> [Data supplied]:
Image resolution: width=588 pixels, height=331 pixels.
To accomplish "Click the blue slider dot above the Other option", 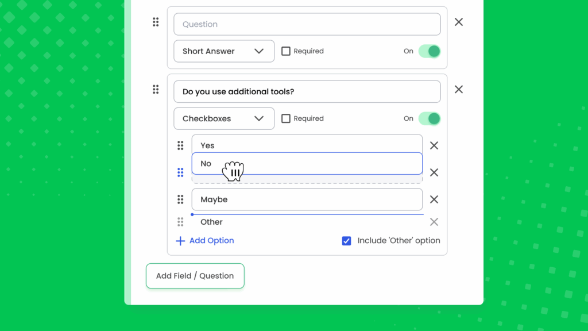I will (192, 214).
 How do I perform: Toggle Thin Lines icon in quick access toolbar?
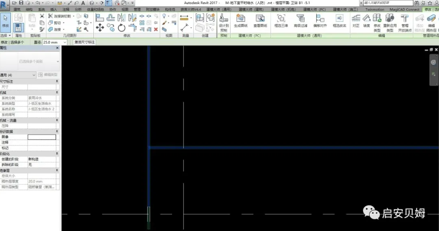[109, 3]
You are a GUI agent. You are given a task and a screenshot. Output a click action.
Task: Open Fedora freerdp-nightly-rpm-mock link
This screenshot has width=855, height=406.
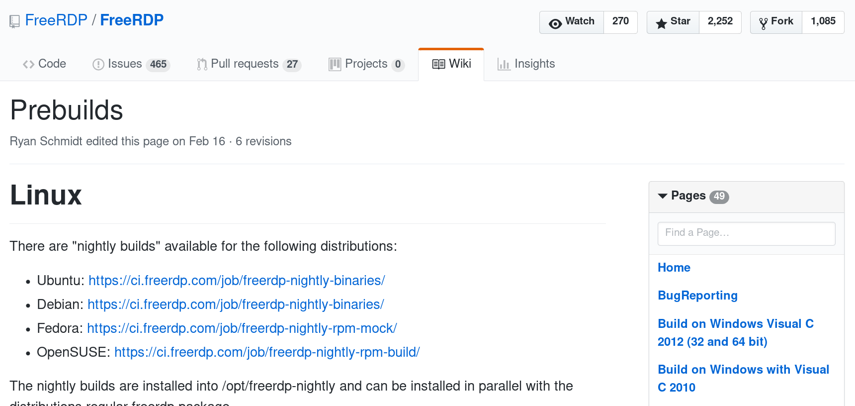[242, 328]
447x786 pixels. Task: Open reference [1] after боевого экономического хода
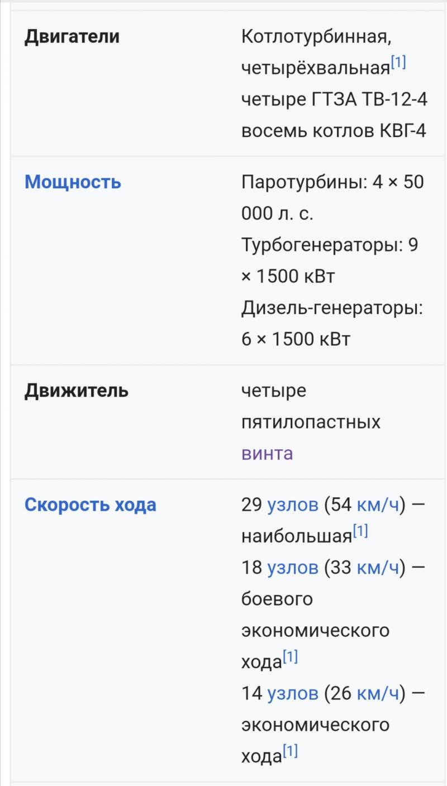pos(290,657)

> [Task description]: Would you please print only the lines running from the one with "Task: Open Fedora" to the final line of the entries above, exactly as written and without pictures?

> [Problem solution]:
Task: Open Fedora freerdp-nightly-rpm-mock link
This screenshot has width=855, height=406.
[242, 328]
447x786 pixels. Task: Open reference [1] after боевого экономического хода
pos(290,657)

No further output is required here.